Les hydrocarbures comme facteurs de stabilisation entre l’UE, la Turquie et Israël
Un autre élément majeur jouant dans la redistribution des cartes est le fait que l’État Hébreu a rejoint le club des pays producteurs et exportateurs d’hydrocarbures avec les forages en Méditerranée Orientale. Cela impacte positivement sur les relations avec ses voisins directs, comme l’Égypte ou la Jordanie, mais également sur la politique européenne. En effet, l’Italie, la Grèce et Chypre ont signé des accords énergétiques, ouvrant la voie au pipeline EastMed, souvent doublés d’une coopération militaire accrue. Même la Turquie, pourtant très critique vis-à-vis de l’État Hébreu et en tension avec les deux derniers partenaires, a signé des accords gaziers. Quand on mène une politique européenne volontariste, comme celle du gouvernement Édouard Philippe, on ne peut que promouvoir ce type d’évolution qui renforce l’UE et favorise la stabilité du Moyen-Orient, en éloignant la diatribe guerrière d’Ankara qui menace de remettre le pied sur le Péloponnèse.
Une occasion d’aller de l’avant
Le Président Emmanuel Macron et le Premier ministre Netanyahou seront présents à l’ouverture de cette saison croisée.

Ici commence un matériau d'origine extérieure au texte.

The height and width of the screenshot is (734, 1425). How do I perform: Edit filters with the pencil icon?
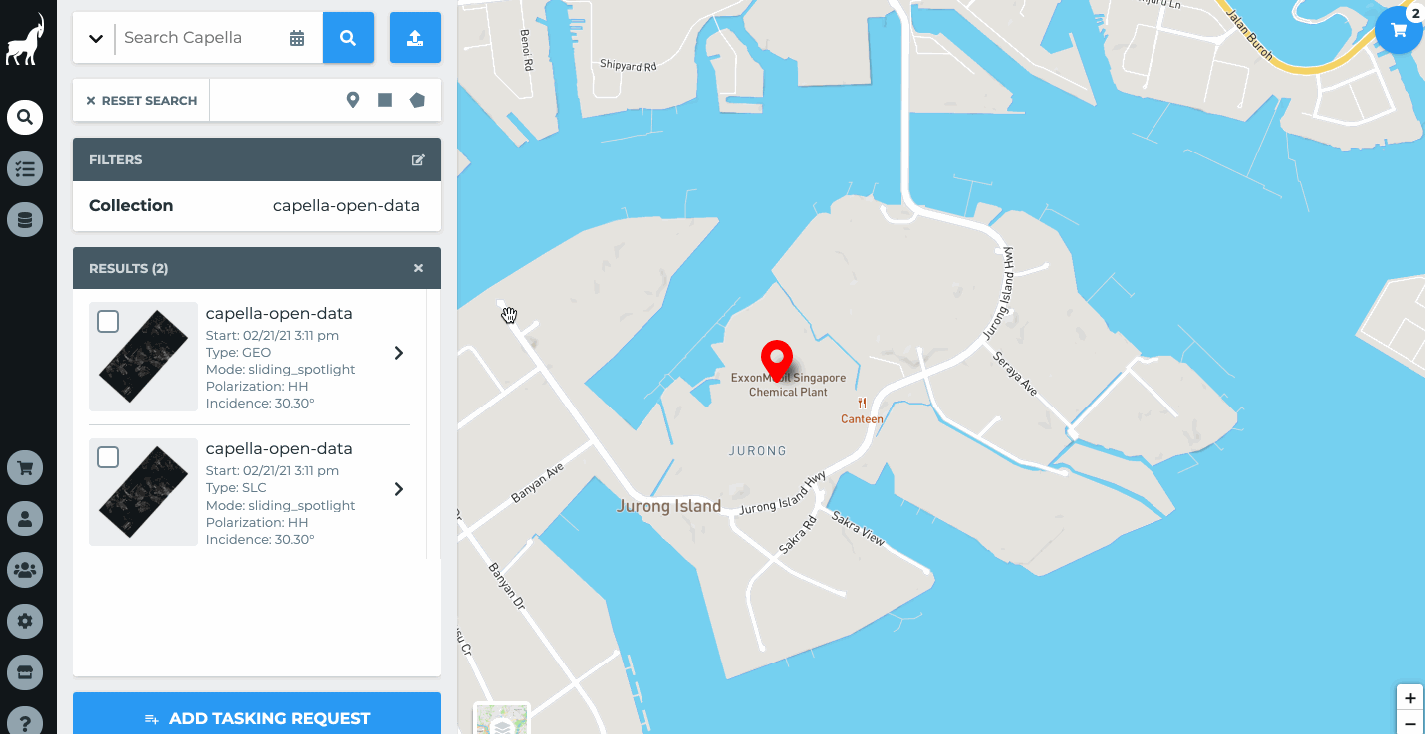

On peut être certain que les deux dirigeants s’exprimeront sans ambiguïté, chacun défendant sa ligne, avec franchise comme le font deux alliés. Mais, si l’embargo décrété par le Général de Gaulle, à la suite de la guerre des six jours, a pour ainsi dire «jeté Israël dans les bras des USA», la complexité et la gravité de la situation actuelle, ainsi que le fait d’être confronté aux mêmes dangers, est propice à écrire un nouveau chapitre des relations entre la France et Israël, où ce que les deux pays ont en partage est beaucoup plus important que leurs désaccords potentiels.